Claude Monet (1840-1926)
PROPERTY FROM A PRIVATE COLLECTION 
Claude Monet (1840-1926)

Le hameau de Falaise; paysage d'hiver

Details
Claude Monet (1840-1926)
Le hameau de Falaise; paysage d'hiver
signed 'Claude Monet' (lower right)
oil on canvas
23¾ x 28¾ in. (60.4 x 73 cm.)
Painted in 1885
Provenance
M. and Mme Georges Descours, Paris (circa 1939).
Daniel Wildenstein, Paris (circa 1983).
Acquired by the present owner, circa 1990.
Literature
D. Wildenstein, Claude Monet, Biographie et catalogue raisonné, Lausanne, 1979, vol. II, p. 156, no. 973 (illustrated, p. 157).
D. Wildenstein, Monet, Catalogue raisonné, Cologne, 1996, vol. III, p. 365, no. 973 (illustrated).

Lot Essay

Monet spent most of 1884 traveling throughout France, painting landscapes in Bordighera and the Côte d'Azur in the South, and later at Etretat on the coast of the English Channel. At the onset of winter, he returned home to Giverny, where he had purchased a house and property in 1883. The dealer Durand-Ruel was buying many of his paintings, and in 1882-1884 Monet made around 45,000 francs each year, giving him substantial financial security, even though he still complained of difficulties in letters to his friends and collectors.

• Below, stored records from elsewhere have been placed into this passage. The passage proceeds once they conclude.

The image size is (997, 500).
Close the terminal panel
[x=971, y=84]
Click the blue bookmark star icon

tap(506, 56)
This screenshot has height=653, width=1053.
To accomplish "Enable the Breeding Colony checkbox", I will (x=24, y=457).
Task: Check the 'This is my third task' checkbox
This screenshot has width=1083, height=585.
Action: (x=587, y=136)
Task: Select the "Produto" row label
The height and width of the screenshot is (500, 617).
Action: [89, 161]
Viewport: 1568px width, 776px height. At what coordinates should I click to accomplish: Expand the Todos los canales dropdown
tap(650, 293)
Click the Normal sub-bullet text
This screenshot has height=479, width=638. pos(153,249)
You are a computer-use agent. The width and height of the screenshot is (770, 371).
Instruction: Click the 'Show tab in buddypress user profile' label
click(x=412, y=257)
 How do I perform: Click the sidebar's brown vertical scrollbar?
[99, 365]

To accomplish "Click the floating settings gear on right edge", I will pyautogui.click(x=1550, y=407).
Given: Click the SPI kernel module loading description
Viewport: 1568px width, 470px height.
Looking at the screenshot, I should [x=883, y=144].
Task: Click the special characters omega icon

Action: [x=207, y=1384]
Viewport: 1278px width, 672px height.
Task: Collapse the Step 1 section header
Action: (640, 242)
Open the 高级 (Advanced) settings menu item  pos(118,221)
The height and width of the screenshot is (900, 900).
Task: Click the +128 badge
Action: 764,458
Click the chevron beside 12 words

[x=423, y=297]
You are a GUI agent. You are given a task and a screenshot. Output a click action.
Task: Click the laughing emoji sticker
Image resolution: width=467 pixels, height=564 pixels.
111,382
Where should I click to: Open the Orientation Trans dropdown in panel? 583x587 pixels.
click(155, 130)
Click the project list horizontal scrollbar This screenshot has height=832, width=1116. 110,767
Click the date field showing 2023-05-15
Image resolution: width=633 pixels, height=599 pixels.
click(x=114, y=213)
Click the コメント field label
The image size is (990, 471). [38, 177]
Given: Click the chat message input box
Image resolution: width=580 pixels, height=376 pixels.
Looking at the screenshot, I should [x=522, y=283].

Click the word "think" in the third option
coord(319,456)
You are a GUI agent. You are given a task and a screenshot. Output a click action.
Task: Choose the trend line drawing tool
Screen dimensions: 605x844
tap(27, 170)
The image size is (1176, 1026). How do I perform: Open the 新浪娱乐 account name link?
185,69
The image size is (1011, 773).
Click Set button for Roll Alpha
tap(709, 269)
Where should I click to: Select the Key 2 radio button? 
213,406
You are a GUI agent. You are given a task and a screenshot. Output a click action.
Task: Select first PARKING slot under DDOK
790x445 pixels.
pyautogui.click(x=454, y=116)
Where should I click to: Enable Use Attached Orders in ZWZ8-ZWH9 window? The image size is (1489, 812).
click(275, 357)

Monet could now easily afford to spend more time with his companion Alice Hoschedé and their family, whom he missed dearly. During the final months of 1884 and through the spring of 1885 he stayed at home in Giverny, and explored the surrounding countryside for new subjects. The winter of 1884-1885 was cold and snowy, and within the immediate vicinity of Giverny he painted nine pictures showing the local landscape under a blanket of snow or in icy conditions (Wildenstein, nos. 961-968). As spring neared and the weather moderated, he ventured further afield, and following the road leading eastward to the nearby village of Gasny, he liked to stop and set up his easel near the small hamlet of Falaise. Here and along this route he painted the present work and ten others (Wildenstein, nos. 969-979), depicting the small farmsteads nestled in the rolling hills of the Val de Falaise. While Wildenstein describes this painting as a paysage d'hiver, the barrenness of winter has begun to recede, and the time is likely early spring, as the meadow in the foreground below the road has already thrown up its first green shoots, and buds have begun to appear on the trees.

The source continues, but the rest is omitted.